When you have a pinched or compressed nerve, the body sends important warning signals such as numbness or pain, that should never be ignored. Damage from a pinched nerve can be minor and correctable, but if left untreated for too long can become permanent, and have a great impact on our daily lives. The earlier the diagnosis, the quicker you’ll get relief, and the better the chances of a full recovery.

Nerves are particularly vulnerable at spots in the body where they must pass through narrow spaces, such as the spine. A pinched or compressed nerve, like a kink in a garden hose, is caused when a nerve is pressed between tissues such a ligament, tendon or bone.

Symptoms of a Pinched Nerve
Pressure or inflammation on a nerve running through the base of the spine, for example, can cause pain and tingling to radiate down through the legs and feet – “lumbar radiculopathy” or “sciatic nerve pain.”

Pressure on the nerve through the cervical vertebrae in the neck causes pain to radiate through the shoulder, down the arm and into the hand, which is called “cervical radiculopathy.”

Nerve compression is often caused by changes in the spine’s discs and bones. The discs in our spines serve as shock absorbers between the vertebrae and allow for smooth movement. But discs can break down, and if a disc bulges, cracks or tears, the disc can press on a nerve (nerve compression).

Nerve compression in the neck or arm can cause symptoms in the elbow, hand, wrist, and fingers, leading to peripheral neuropathy, carpal tunnel syndrome or tennis elbow.

Over time, a compressed nerve can break down and become scarred, interfering with the nerve’s function.
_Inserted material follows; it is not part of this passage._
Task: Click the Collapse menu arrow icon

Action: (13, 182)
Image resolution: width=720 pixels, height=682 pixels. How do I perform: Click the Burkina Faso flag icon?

Sometimes the damage is permanent.

Because a pinched nerve can manifest itself as pain in another part of the body, the cause can often be overlooked until it’s too late. It’s crucial to contact a chiropractor at the first signs of any pain, numbness or tingling that doesn’t diminish within a minute or two.

Treating a Pinched Nerve
Chiropractors are specially trained in issues of the nervous system and can correct nerve impingement without invasive surgeries or medications.

A chiropractor will complete an evaluation of the nervous system and skeletal alignment to check for any subluxation or misalignment of the spine and recommend a treatment plan that will usually include spinal manipulation. The chiropractor will manipulate the misaligned vertebrae back into alignment. Regular visits to the chiropractor will help keep the vertebrae aligned, and any pressure off the nerve.